PROBLEMS AND TASKS:
1) Answer these questions about the cockroaches account:
(a) Through what year did cockroaches rule the segregation unit?
(b) What was the metal bunk welded to?
(c) To whom did the writer send several letters about the infestation?
2) Rewrite the part of the cockroaches account starting at "During the early" and ending at "in dog droppings).", putting "flip-flops" in place of "shower shoes".
3) In the cockroaches account, list every verb that tells what the roaches did in the sentence beginning "They floated in the toilet bowl".

STUDY TEXT:
|---|

Cockroaches

During the early 80s through 1986, cockroaches ruled the segregation unit at Walpole (Massachusetts) State Prison. They were everywhere in 10 block. They floated in the toilet bowl, ran up the wall, crawled upside down on the ceiling, and crunched when you stepped on them. Not everyone had shower shoes, and those who did not, wiped the roaches off their feet on the bottom metal rung of the cell door (much the same way you'd wipe your shoe on a curb after stepping in dog droppings).

The roaches were everywhere; when I lay on my metal bunk (which was welded to the wall), I would stare at them on the ceiling over my head. The walls and ceiling were always damp from years of breath moisture and tobacco slime, so occasionally, they would lose their grip and fall onto my bed; often on me! They would walk across my body, but nighttime was the worst, when they would walk across my face. It was not uncommon for roaches to crawl into men's ears while they slept and then not be able to back out. The roaches would die, painful infection would set in, and men's heads would swell up grotesquely, like balloons, until they received medical attention.

You could always tell the arrival of new men into segregation. They were the ones foolish enough to keep getting out of bed to squash the roaches on the wall with a rolled up newspaper or the bottom of their sneaker. The long timers didn't bother, because the roaches were too many and it was futile to keep after them. When we complained to the guards, all we got back in return was laughter. There was nothing they could do, since any decision to call an exterminator had to come from "downtown." I wrote several letters to the Commissioner of Corrections, complaining on behalf of everyone about the infestation, but I never even received a single response. Neither did anyone else who wrote. "Downtown" simply didn't care.

|---|

DATASET:

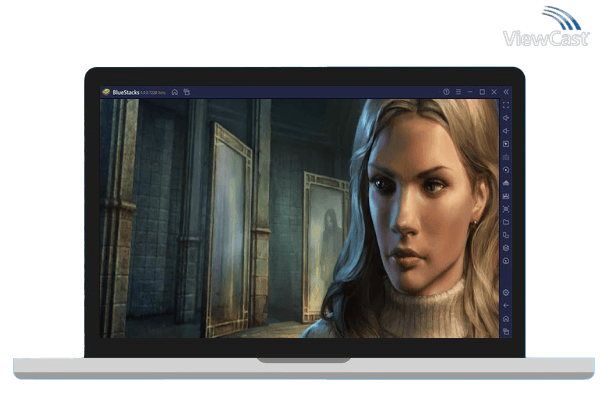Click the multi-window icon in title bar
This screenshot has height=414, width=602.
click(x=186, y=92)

|---|

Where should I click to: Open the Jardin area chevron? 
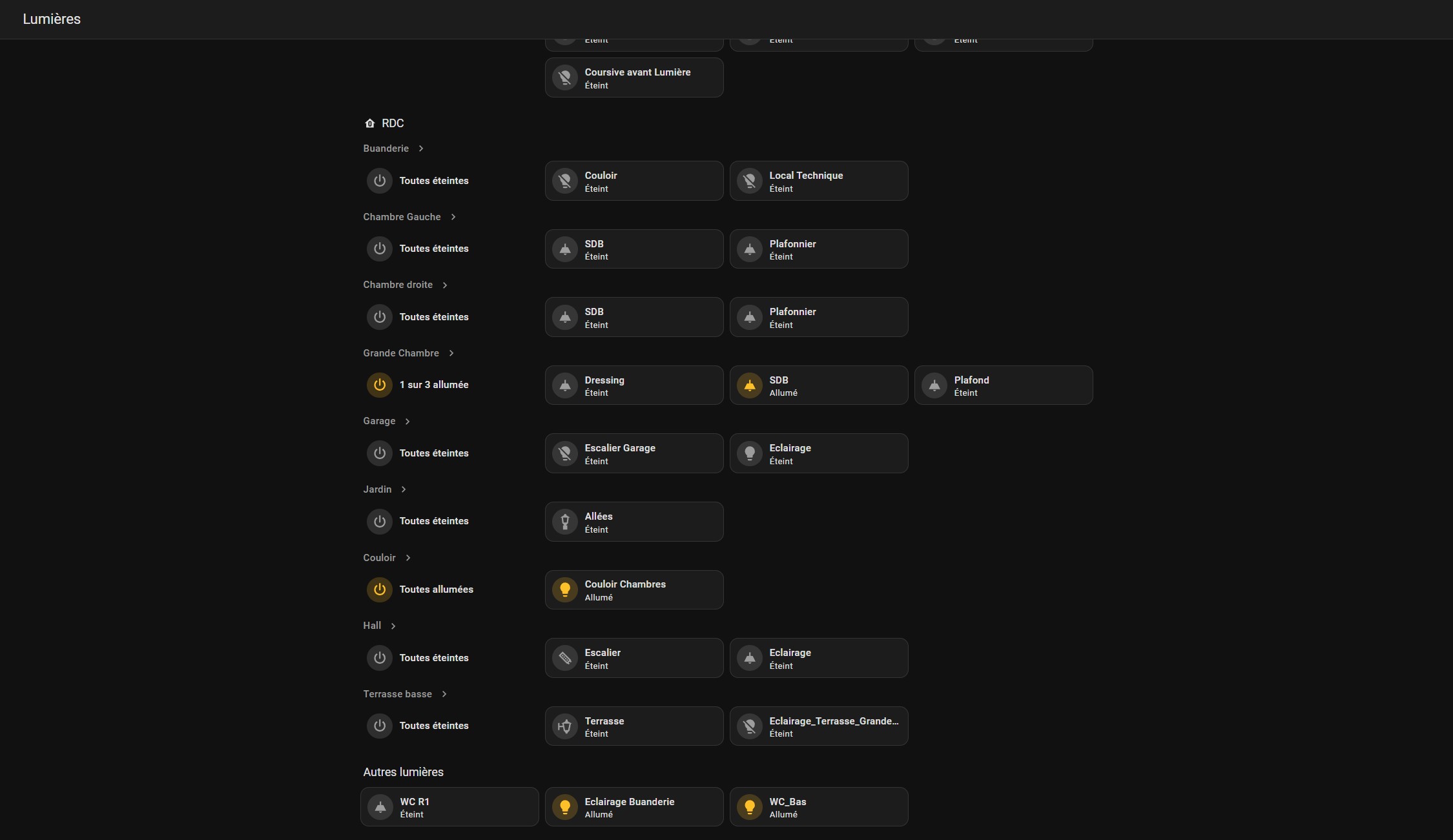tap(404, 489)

|---|

SOLVED TASKS:
1)
(a) 1986
(b) The wall
(c) The Commissioner of Corrections

2)
During the early 80s through 1986, cockroaches ruled the segregation unit at Walpole (Massachusetts) State Prison. They were everywhere in 10 block. They floated in the toilet bowl, ran up the wall, crawled upside down on the ceiling, and crunched when you stepped on them. Not everyone had flip-flops, and those who did not, wiped the roaches off their feet on the bottom metal rung of the cell door (much the same way you'd wipe your shoe on a curb after stepping in dog droppings).

3) floated, ran, crawled, crunched